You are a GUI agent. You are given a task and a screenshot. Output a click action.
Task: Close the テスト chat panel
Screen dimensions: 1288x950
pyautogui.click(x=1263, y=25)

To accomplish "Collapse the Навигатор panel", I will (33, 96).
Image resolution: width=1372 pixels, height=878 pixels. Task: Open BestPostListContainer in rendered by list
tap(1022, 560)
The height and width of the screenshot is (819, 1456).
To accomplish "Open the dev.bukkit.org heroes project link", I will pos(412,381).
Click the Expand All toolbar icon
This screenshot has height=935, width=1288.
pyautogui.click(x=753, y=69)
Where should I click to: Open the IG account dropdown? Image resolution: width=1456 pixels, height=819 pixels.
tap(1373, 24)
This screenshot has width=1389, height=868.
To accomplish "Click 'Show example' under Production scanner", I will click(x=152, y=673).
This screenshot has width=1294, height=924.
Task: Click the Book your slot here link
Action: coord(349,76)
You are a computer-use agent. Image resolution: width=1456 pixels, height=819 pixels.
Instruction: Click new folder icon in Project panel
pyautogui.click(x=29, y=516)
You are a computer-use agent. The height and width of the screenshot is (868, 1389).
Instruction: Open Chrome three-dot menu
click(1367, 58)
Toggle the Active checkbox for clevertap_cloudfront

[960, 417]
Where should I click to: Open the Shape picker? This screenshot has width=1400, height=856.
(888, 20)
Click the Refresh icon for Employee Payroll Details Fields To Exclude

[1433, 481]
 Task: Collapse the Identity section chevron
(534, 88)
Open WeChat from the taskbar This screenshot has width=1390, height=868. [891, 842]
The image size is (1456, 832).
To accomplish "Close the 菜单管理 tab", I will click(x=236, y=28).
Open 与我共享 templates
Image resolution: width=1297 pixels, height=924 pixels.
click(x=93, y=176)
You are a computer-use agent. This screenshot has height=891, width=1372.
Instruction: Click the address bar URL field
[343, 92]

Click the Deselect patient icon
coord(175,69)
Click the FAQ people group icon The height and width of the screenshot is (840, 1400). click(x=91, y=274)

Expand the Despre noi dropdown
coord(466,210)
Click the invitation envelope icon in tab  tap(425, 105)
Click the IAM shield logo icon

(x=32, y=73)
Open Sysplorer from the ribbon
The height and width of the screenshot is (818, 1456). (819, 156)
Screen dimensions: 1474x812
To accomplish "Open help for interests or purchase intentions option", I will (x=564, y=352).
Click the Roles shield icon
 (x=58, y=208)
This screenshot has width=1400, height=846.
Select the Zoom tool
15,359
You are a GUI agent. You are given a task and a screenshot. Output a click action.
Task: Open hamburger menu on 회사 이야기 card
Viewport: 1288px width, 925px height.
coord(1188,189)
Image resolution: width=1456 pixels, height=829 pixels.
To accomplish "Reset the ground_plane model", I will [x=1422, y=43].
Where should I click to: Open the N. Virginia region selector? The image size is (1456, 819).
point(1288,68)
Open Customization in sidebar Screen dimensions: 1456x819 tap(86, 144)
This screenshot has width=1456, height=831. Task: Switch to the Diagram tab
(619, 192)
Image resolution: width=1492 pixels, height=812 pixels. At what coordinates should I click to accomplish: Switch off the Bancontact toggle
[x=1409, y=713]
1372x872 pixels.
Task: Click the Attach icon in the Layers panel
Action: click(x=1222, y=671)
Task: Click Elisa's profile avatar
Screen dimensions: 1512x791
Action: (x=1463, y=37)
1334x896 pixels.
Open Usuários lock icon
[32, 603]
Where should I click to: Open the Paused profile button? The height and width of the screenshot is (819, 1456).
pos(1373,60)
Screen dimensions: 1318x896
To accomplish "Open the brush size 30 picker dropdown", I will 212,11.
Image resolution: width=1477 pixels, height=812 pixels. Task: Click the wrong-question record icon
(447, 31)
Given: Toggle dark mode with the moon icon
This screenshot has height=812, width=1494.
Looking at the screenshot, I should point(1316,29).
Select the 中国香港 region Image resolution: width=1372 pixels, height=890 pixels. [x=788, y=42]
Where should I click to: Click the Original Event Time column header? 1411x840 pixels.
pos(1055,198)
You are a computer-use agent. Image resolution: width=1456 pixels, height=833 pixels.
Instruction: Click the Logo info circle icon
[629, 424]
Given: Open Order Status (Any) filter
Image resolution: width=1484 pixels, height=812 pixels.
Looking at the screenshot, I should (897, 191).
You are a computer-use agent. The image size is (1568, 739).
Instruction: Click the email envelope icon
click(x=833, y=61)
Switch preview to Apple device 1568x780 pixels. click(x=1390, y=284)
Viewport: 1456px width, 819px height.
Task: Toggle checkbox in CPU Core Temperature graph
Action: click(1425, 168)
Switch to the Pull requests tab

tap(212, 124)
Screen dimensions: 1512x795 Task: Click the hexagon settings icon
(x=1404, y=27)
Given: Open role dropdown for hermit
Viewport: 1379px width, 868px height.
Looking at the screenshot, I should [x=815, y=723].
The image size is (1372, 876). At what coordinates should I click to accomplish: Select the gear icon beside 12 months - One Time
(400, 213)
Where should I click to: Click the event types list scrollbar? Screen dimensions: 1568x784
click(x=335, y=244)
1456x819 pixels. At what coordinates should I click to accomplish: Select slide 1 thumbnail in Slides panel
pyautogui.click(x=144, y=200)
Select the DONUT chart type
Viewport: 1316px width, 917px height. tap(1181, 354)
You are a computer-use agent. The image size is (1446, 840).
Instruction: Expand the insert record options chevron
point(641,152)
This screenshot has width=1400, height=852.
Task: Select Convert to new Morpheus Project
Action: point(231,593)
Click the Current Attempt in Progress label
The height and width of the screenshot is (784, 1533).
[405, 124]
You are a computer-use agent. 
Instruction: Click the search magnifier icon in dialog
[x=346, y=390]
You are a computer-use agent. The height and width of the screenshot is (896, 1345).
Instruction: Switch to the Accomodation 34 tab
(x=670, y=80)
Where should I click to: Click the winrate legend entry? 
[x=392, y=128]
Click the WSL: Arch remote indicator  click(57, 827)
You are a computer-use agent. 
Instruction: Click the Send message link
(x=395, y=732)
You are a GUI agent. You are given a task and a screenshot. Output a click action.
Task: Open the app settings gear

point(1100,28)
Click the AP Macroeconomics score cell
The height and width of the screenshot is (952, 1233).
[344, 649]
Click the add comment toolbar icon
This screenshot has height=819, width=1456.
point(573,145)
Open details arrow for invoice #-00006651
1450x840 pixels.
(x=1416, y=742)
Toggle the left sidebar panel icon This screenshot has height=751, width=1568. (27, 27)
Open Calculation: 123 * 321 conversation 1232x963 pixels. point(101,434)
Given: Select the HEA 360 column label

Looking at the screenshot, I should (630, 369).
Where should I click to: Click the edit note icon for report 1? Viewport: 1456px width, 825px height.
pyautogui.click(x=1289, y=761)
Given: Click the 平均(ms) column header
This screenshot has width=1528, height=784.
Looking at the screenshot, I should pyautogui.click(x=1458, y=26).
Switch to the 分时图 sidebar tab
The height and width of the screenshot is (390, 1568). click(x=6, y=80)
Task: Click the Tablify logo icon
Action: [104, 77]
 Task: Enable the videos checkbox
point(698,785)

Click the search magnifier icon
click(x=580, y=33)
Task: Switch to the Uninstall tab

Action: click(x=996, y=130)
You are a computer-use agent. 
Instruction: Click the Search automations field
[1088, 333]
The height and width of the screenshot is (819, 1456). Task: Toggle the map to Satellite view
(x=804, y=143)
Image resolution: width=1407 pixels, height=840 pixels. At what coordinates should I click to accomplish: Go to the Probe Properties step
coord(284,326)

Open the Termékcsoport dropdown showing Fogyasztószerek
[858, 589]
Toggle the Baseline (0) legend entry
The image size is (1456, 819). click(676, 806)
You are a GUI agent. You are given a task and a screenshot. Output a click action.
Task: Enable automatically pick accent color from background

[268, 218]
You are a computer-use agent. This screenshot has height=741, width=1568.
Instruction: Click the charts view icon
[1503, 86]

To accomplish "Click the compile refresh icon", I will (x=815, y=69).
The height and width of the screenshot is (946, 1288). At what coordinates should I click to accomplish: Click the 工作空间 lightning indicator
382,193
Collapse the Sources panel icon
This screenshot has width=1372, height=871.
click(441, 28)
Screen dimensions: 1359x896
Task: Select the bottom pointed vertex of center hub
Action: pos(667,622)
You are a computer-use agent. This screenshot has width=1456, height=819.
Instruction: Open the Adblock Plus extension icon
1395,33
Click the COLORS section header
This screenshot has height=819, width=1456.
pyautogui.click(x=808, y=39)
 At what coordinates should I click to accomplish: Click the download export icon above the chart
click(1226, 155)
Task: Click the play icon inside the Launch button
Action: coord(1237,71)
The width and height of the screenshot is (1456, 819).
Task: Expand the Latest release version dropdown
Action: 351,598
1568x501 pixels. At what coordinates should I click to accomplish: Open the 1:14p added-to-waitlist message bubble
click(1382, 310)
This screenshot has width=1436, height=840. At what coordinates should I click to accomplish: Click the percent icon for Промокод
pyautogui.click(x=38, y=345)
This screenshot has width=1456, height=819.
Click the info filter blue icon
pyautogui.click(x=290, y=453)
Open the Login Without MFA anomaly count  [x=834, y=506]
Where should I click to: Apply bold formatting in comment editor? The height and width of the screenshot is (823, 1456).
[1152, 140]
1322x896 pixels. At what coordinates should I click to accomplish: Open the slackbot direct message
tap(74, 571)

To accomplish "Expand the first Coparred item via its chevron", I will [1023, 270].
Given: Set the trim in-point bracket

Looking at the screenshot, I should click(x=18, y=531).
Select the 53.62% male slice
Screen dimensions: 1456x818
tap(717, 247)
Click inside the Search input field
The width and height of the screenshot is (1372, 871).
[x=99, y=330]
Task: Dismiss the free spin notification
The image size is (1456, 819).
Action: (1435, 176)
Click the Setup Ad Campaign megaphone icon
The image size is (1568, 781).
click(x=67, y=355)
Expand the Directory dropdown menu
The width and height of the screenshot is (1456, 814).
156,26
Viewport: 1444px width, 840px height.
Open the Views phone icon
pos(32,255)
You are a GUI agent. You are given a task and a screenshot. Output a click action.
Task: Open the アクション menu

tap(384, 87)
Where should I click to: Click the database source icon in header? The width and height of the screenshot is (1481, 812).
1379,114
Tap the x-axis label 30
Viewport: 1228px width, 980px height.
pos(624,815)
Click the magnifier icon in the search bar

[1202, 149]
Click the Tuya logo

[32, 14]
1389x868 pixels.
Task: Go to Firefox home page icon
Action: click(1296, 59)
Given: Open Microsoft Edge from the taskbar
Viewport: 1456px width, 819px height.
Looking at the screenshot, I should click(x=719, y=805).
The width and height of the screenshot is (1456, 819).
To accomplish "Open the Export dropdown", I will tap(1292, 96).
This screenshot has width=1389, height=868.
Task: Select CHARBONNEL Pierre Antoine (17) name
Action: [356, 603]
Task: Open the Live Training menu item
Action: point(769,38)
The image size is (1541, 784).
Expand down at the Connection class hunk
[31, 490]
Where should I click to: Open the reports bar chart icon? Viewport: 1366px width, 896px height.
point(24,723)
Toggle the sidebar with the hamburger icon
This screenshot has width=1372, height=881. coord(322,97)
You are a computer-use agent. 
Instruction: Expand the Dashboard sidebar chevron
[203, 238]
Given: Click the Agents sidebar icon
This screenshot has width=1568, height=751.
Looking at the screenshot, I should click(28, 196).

--*--

From the entries above, write out only the lines starting at the line that holds "is (896, 1345)." and ending at the line that holds "Given: Click the 平均(ms) column header", keeping both and matching them exactly.

You are a computer-use agent. The height and width of the screenshot is (896, 1345).
Instruction: Switch to the Accomodation 34 tab
(x=670, y=80)
Where should I click to: Click the winrate legend entry? 
[x=392, y=128]
Click the WSL: Arch remote indicator  click(57, 827)
You are a computer-use agent. 
Instruction: Click the Send message link
(x=395, y=732)
You are a GUI agent. You are given a task and a screenshot. Output a click action.
Task: Open the app settings gear

point(1100,28)
Click the AP Macroeconomics score cell
The height and width of the screenshot is (952, 1233).
[344, 649]
Click the add comment toolbar icon
This screenshot has height=819, width=1456.
point(573,145)
Open details arrow for invoice #-00006651
1450x840 pixels.
(x=1416, y=742)
Toggle the left sidebar panel icon This screenshot has height=751, width=1568. (27, 27)
Open Calculation: 123 * 321 conversation 1232x963 pixels. point(101,434)
Given: Select the HEA 360 column label

Looking at the screenshot, I should (630, 369).
Where should I click to: Click the edit note icon for report 1? Viewport: 1456px width, 825px height.
pyautogui.click(x=1289, y=761)
Given: Click the 平均(ms) column header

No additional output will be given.